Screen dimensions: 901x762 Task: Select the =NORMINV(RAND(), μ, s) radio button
==
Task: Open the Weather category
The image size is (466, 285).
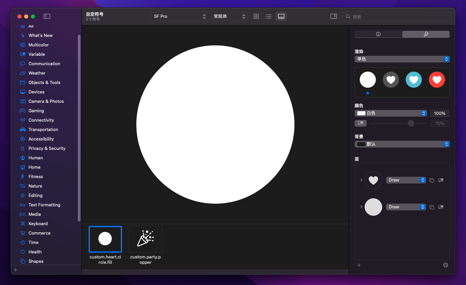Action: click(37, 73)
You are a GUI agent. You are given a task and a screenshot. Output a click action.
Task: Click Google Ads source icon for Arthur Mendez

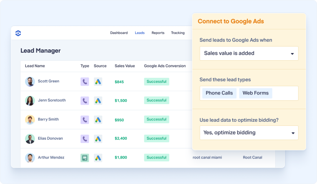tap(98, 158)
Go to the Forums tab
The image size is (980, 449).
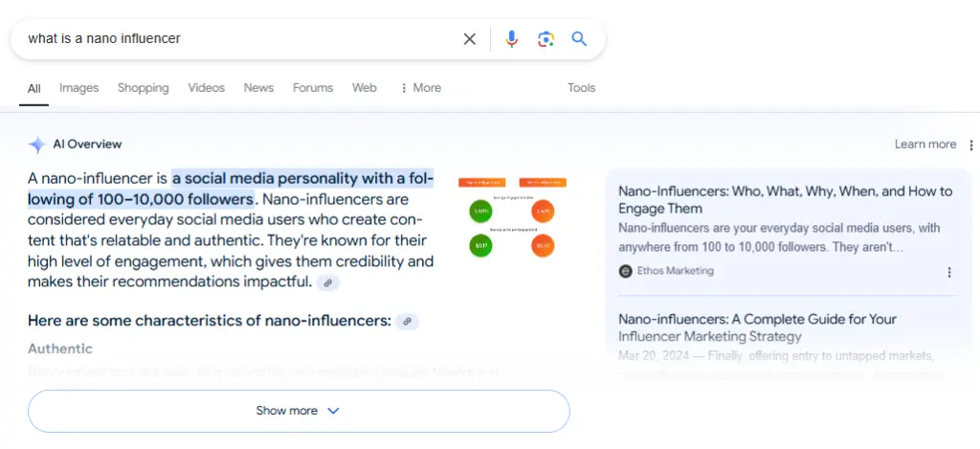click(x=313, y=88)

Task goal: In the entries starting at the line containing "You are a GUI" and ending at the line containing "click(x=313, y=88)", update "Forums" to "Discussions", keeping everything else the same. Give back only those lines, and leave the pictures out.

Task answer:
You are a GUI agent. You are given a task and a screenshot. Output a click action.
Task: Click Google Ads source icon for Arthur Mendez

tap(98, 158)
Go to the Discussions tab
The image size is (980, 449).
click(x=313, y=88)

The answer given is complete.